La poca entrada que el concierto había mostrado para la primera banda no hacia presagiar nada bueno. Butthole Surfers son ya unos perros viejos en esto y parecieron muy poco preocupados de ese hecho y mucho más de las mesas del casino minutos antes de la apertura de puertas. Desde luego que el concierto no fue un show al uso de la ciudad de Las Vegas pues el ruidismo insano,  oscuro y psicodelicamente experimental que estas bestias mostraron en escena fue muy crudo y difícil de digerir.

Allí no hubo más que un amago de "Pepper" parapetado entre "Lady Sniff", un considerable hit en EEUU, y aunque si hubo otros de sus temas mas conocidos los escondieron en un amasijo de reverb, ruidos varios y un tempo mucho mas acelerado. Aunque es difícil recordar y reconocer el repertorio podemos hablar de un inicio con "100 Million People Were Dead", "Negro Observer" y "Lady Sniff" de "Psychic... Powerless... Another Man's Sac", "Fast" de "Hairway to Steven", "Bar-B-Q Pope" de su EP de debut, "Goofy's Concern" de "Electriclarryland", "Weber" de "Locust Abortion Technician" y "Some Dispute Over T-Shirt Sales" de "Independent Worm Saloon". Aún así los dos mejores momentos pasaron claramente por el recuerdo a "Rembrandt Pussyhorse" de "Mark Says Alright" y por un extrañamente punk "Who Was In My Room Last Night?" en los bises.


A pesar de la intensa sensación sonora que nos estaban brindando Butthole Surfers a su publico le dio por ir abandonando el show antes de su final, probablemente motivado por todo aquel que estuvo más por curiosidad que por conocer bien el repertorio de la banda.

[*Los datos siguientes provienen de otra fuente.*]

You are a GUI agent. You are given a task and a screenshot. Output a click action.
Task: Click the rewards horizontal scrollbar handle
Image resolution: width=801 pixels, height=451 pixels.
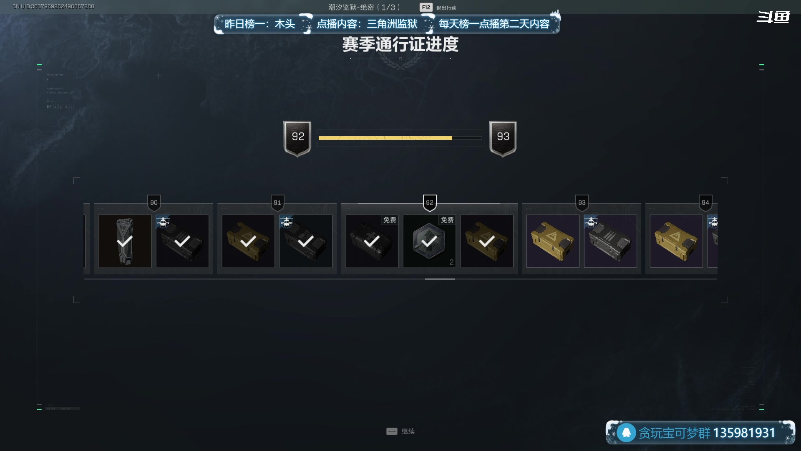click(440, 279)
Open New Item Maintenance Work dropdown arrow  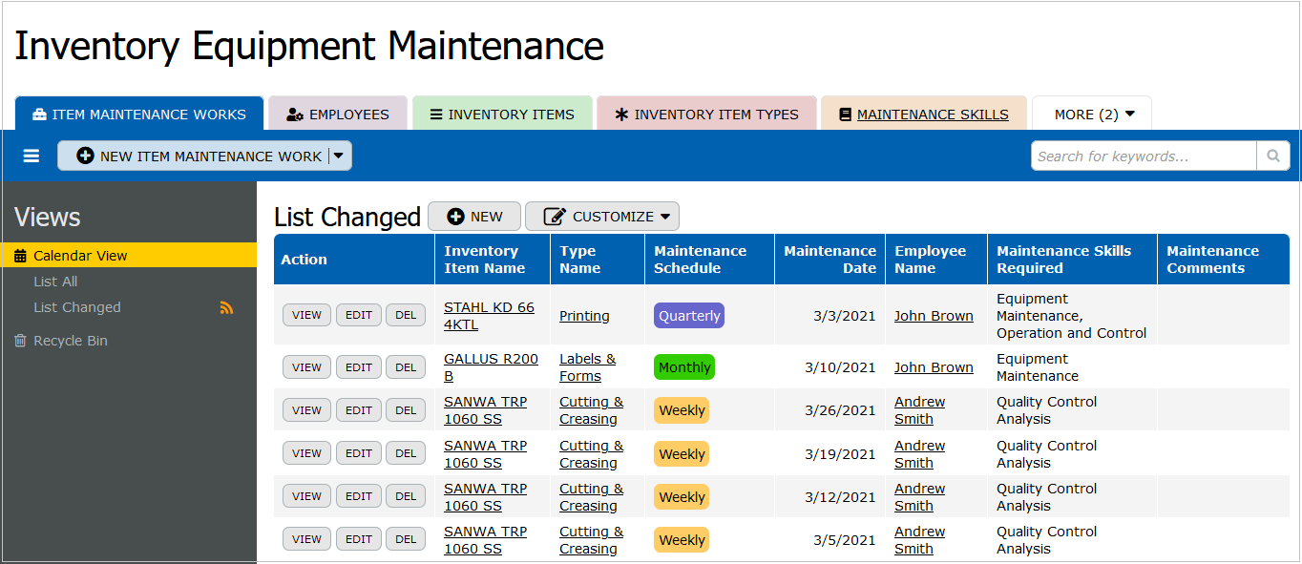[x=339, y=156]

O quizás fue debido a la desagradable experiencia visual que acompañaba iluminando desde la parte trasera del escenario con una sucesión de escenas gore de muy mal gusto.

No creo que fuera tanto por la mala labor instrumental de la banda, porque por ejemplo a Gibby y a su sobredosis de máquinas creadoras de ruido (saxo incluido) no hay nada que pueda resultar aburrido. La dosis rítmica de Coffey y Pinkus  gozo de un protagonismo destacado en el cristalino sonido del teatro. Su guitarrista, el mítico Paul Leary estuvo en su sitio con el instrumento y motivado con cada nota, sobre todo un espectáculo creando ambientes densos y sucios.

Al final, y a pesar de que a los que verdaderamente nos estaba interesando el concierto conseguíamos disfrutar más y más con la densa experiencia sonora de los Surfers al resto le dio por molestar con empujones y dejar la platea muy vacía. Una experiencia única y que solo puede ser obra de unas mentes privilegiadas que por suerte siguen en esto año tras año.